Model Relevance Diversity
Bleu-2 Bleu-3 Bleu-4 Hit-Q Hit-R Dist-1 Dist-2
LSTM-LM 3.8 0.9 0.3 0.084 0.066 0.028 0.094
LSTM-S2S 5.6 2.8 1.8 0.293 0.145 0.039 0.137
TFM-LM 6.9 3.2 2.1 0.295 0.144 0.058 0.259
TFM-S2S 7.3 3.5 2.3 0.369 0.172 0.078 0.290
MMI 7.9 2.5 1.0 0.197 0.145 0.093 0.349
CVAE 5.8 1.5 0.4 0.211 0.135 0.060 0.211
MMPMS 6.7 3.0 1.8 0.151 0.102 0.057 0.220
OURS-tk w/o SSA & TI 4.9 1.0 0.3 0.119 0.076 0.086 0.441
OURS-tk w/o SSA 5.5 2.1 1.5 0.150 0.146 0.102 0.521
OURS-tk w/o TI 5.1 2.1 1.4 0.171 0.132 0.090 0.445
OURS-bm 10.3 5.3 3.4 0.510 0.193 0.102 0.398
OURS-tk 6.0 3.6 2.5 0.191 0.152 0.107 0.544


Table 1: Experimental results on the automatic metrics. The best results are in bold.


Model Evaluation Metrics
Relevance Fluency Acceptance
LSTM-LM 1.206 1.297 0.26
LSTM-S2S 1.386 1.285 0.37
TFM-LM 1.412 1.328 0.39
TFM-S2S 1.475 1.306 0.43
MMI 1.432 1.301 0.34
CVAE 1.316 1.274 0.33
MMPMS 1.528 1.396 0.42
OURS-tk w/o SSA & TI 1.273 1.368 0.28
OURS-tk w/o SSA 1.485 1.407 0.39
OURS-tk w/o TI 1.503 1.303 0.36
OURS-bm 1.515 1.359 0.38
OURS-tk 1.606 1.346 0.44


Table 2: Human evaluation results with the best ones in bold.

Main Results

Table 1 and 2 list the automatic evaluation results and the human evaluation results respectively. In terms of Bleu, the proposed model with beam search decoding, namely, OURS-bm, consistently achieve the best scores. Besides, OURS-bm outperforms all compared models on the keyword-overlapping-based Hit metrics, suggesting that our model, armed with Supervised Source Attention component (SSA) and Topic Inference (TI) component, is beneficial for the generation of informative topical words related to the query. Surprisingly, OURS-bm also obtains better Dist metrics than the baseline models. After replacing the beam search with top-k sampling, our model (OURS-tk) is further enhanced in diversity modeling, reaching 0.107 and 0.544 on Dist-1 and Dist-2 respectively.
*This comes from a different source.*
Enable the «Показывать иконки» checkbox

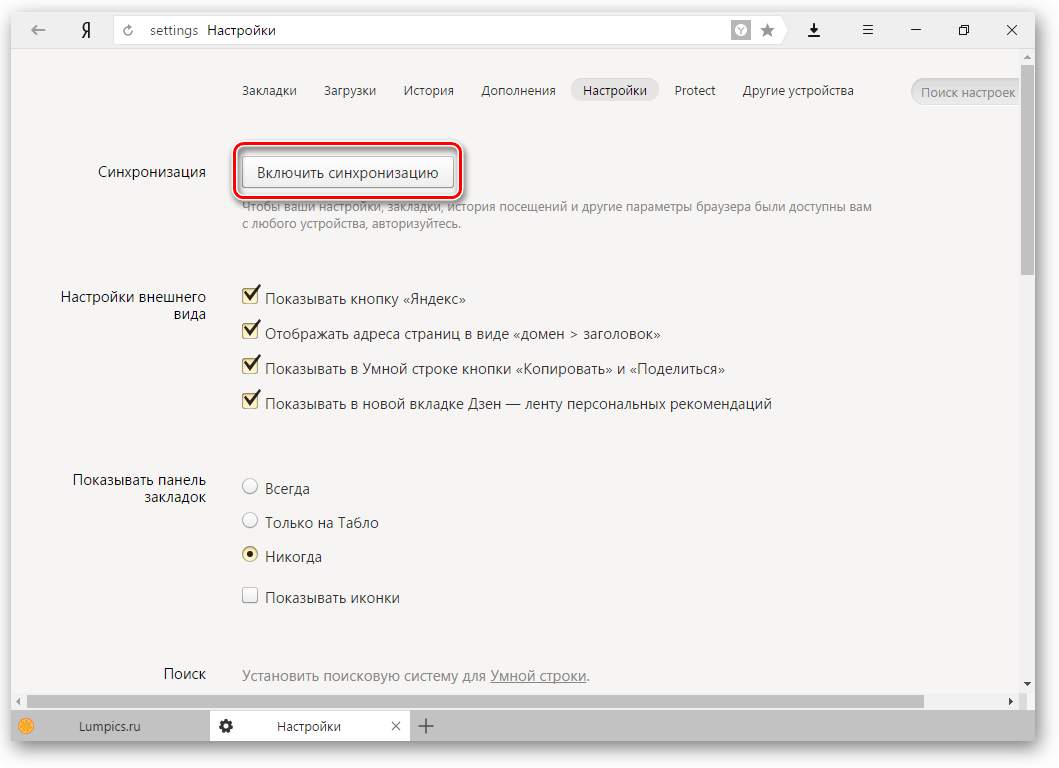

Regarding the more reliable human evaluations, both of OURS-bm and OURS-tk are the top-ranked models. Specifically, despite its unsatisfactory results on the automatic Bleu and Hit metrics, OURS-tk performs the best on the manually annotated Relevance metric with 5% improvement over the current state-of-the-art MMPMS model. Instead, OURS-bm, the best model on the automatic relevance metrics, still yields competitive results on the Relevance. It is reasonable because some words not appearing in the query/references, especially those not being frequently used, are still related to the discussed topic in the conversations. At the same time, such inconsistency between automatic and human evaluations demonstrates the effectiveness of top-k sampling, a randomization-over-maximization decoding strategy, in discovering infrequent but meaningful patterns for the STC task.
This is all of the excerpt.